(What is asked):
• A. Translate this sentence from the article on the BJP and Karnataka into Spanish: "17 Congress and JD(S) MLAs resigned, and the two-party coalition government headed by HD Kumaraswamy collapsed in July."
• B. Carry on the article about the BJP's rise to power in Karnataka, starting after its final sentence.

(Source document):
● ● ● ● ● ● ●

BJP’s Quest for Power: Karnataka Done. Is Maharashtra Next?

The fact that 17 MLAs in one shot toppled a govt in power shows that no govt is safe from such an assault. 

4 min read
BJP’s Quest for Power: Karnataka Done. Is Maharashtra Next?

The results in the by-elections to 15 assembly constituencies in Karnataka has left the Congress, JD(S) and, more importantly, the spirit of anti-defection laws, devastated. It was a well-scripted political game that started soon after the BJP swept to power in New Delhi in May.

17 Congress and JD(S) MLAs resigned, and the two-party coalition government headed by HD Kumaraswamy collapsed in July.

The resignation and subsequent disqualification of such a large number of MLAs did not just topple an existing government, but also ensured that the numbers in the House were reduced to an extent where a new BJP government with 106 MLAs —whereas a full house requires 113 — could be sworn in.


Risk Is Now Limited to Fighting a Re-Election

To hit back at the MLAs and ensure that such resignations do not set a precedent for engineered defections of this scale, the then Speaker of the House, KR Ramesh Kumar, had disqualified the 17 MLAs, and ordered that they would not be allowed to return to the House until its term came to a close. Which meant they could not get postings or Cabinet berths in the new government that they had helped install.

But the Supreme Court, while upholding the disqualification of the MLAs, held that they can contest a fresh election and return to the House in the present term.

In spirit, this limits the punishment for defecting to another party through a resignation; the risk is now limited to fighting a re-election.

● ● ● ● ● ● ●

(Rows):
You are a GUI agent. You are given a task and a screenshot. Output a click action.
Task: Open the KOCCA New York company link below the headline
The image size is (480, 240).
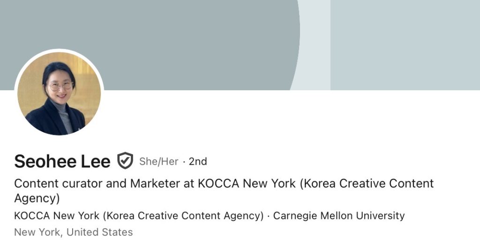139,216
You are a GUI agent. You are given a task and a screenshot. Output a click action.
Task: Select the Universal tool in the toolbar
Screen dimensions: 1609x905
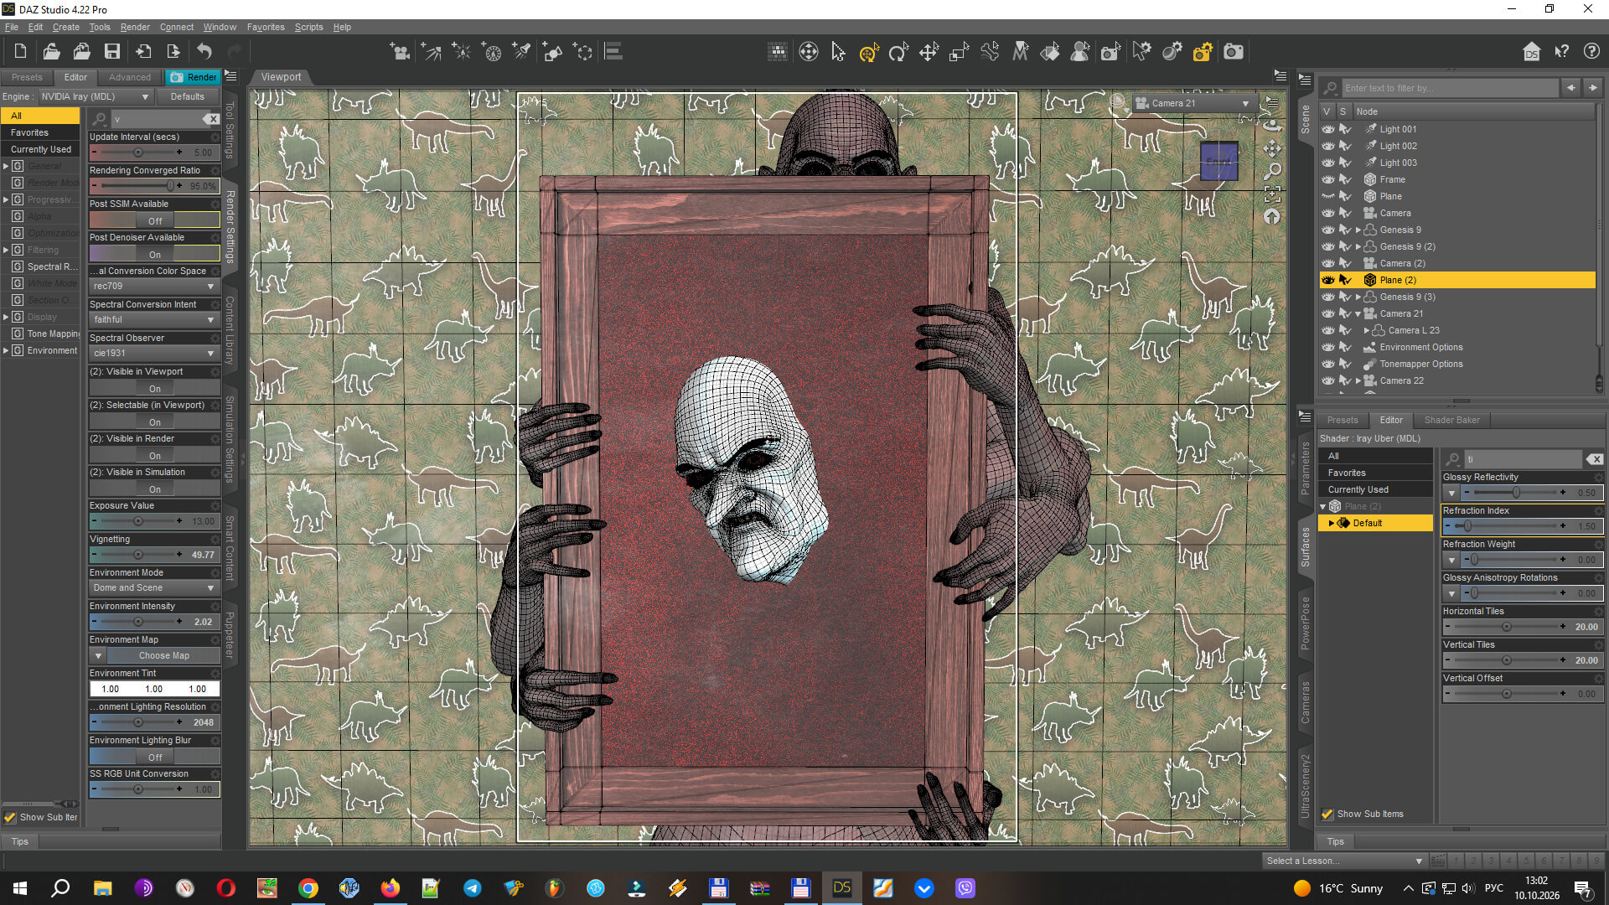pos(868,53)
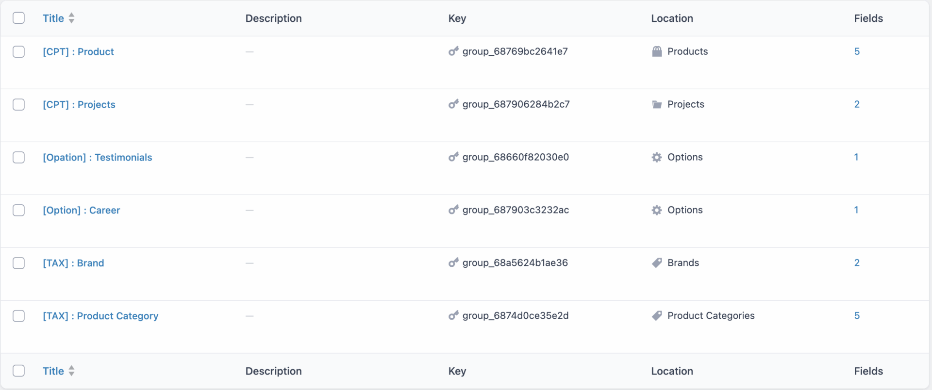932x390 pixels.
Task: Click the Projects folder location icon
Action: point(657,104)
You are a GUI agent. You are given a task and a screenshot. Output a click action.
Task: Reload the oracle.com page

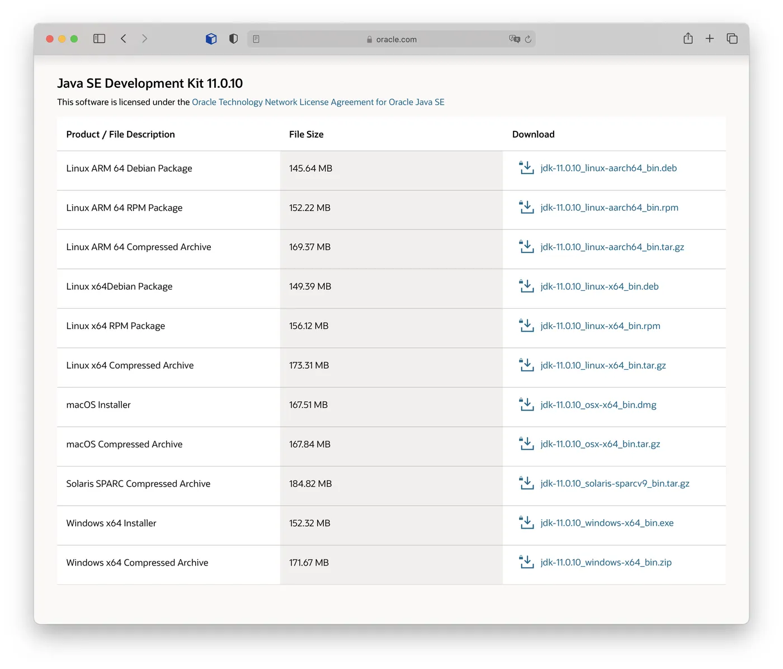tap(528, 39)
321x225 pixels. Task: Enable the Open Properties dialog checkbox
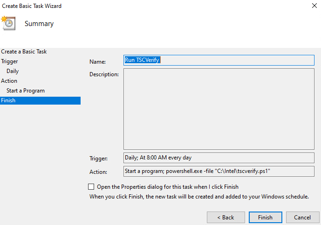91,187
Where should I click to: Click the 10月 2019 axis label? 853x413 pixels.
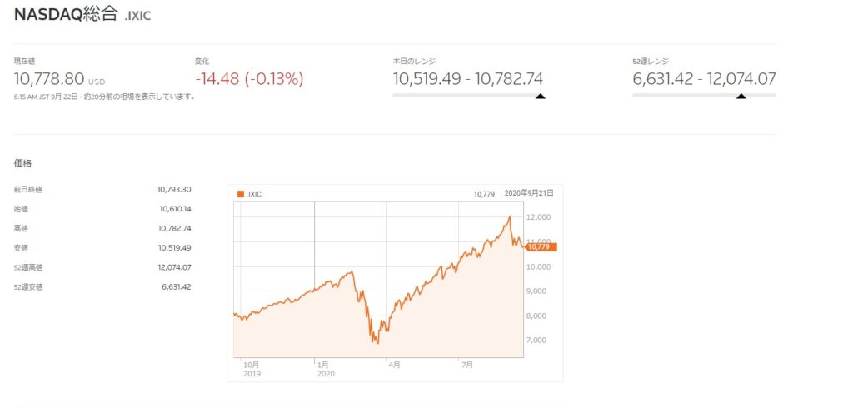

● ● ● ● ● ● ●

(Answers given):
• A. 17 diputados del Congreso y del JD(S) dimitieron, y el gobierno de coalición de dos partidos encabezado por HD Kumaraswamy se derrumbó en julio.

• B.
The order paved the way for by-elections in 15 out of 17 assembly constituencies, and as expected, 13 MLAs who won in 2018 on Congress or JD(S) tickets, were fielded by the BJP. 11 have been re-elected to the House.

Two of the defected MLAs, in the 15 seats that went to polls, were not given tickets. One was the controversial former state minister Roshan Baig, tainted by the IMA scam, and the other, R Shankar from the Ranebennur seat, was promised entry into the Upper House, and supported the BJP candidate in the bypolls.

Brute-Force Politics

Among the 11 who won today are the likes of former minister Ramesh Jarkiholi. The Jarkiholi family has massive hold in Belgavi district and controls the Gokak constituency. It has such a stranglehold that the Congress was forced to field Ramesh’s brother Lakhan Jarkiholi and the results were a foregone conclusion!

Other returning MLAs include those like Mahesh Kumatalli, Anand Singh, Shivaram Hebbar and ST Somashekar who will demand their pound of flesh and have the brute power to create instability. All these MLAs will enjoy berths in the Cabinet and other lucrative postings, and anti-defection legislation did not and will not matter to them.

Their victory shows that no matter what they do, they have the last word in their constituencies.

It was accommodation and the cultivation of the infamous Reddy brothers, who had an iron grip over Ballari and indulged in brute bargaining, that led to the rise and collapse of the BJP and BS Yediyurappa in the state between 2007 and 2012. Unfortunately, in its quest for power, the BJP and Yediyurappa have created and emboldened a new set of MLAs and leaders who can hold a government to ransom, like the Reddys. It may have to pay a price eventually, and has already lost moral authority on this issue.


Can BJP Topple Maha Vikas Aghadi in Maharashtra?

The resignation and re-entry also sets a precedent and charts the way, legally and electorally, to defeat the anti-defection legislation anywhere in the country. The resignation modus operandi may involve the risk of fighting a fresh election, but for candidates who have a powerful hold over their constituencies, it offers an enormous bargaining chip.

In fact, what is worrying is the scale of the exercise in Karanataka. The Congress-JD(S) government had a comfortable majority when it was toppled. And, the requirement to topple and form a new government was not in the hands of just two or three MLAs.

The fact that 17 MLAs in one shot toppled a government in power shows that no government, irrespective of the majority it has, is safe from such an assault. And, that brings attention to neighbouring Maharashtra.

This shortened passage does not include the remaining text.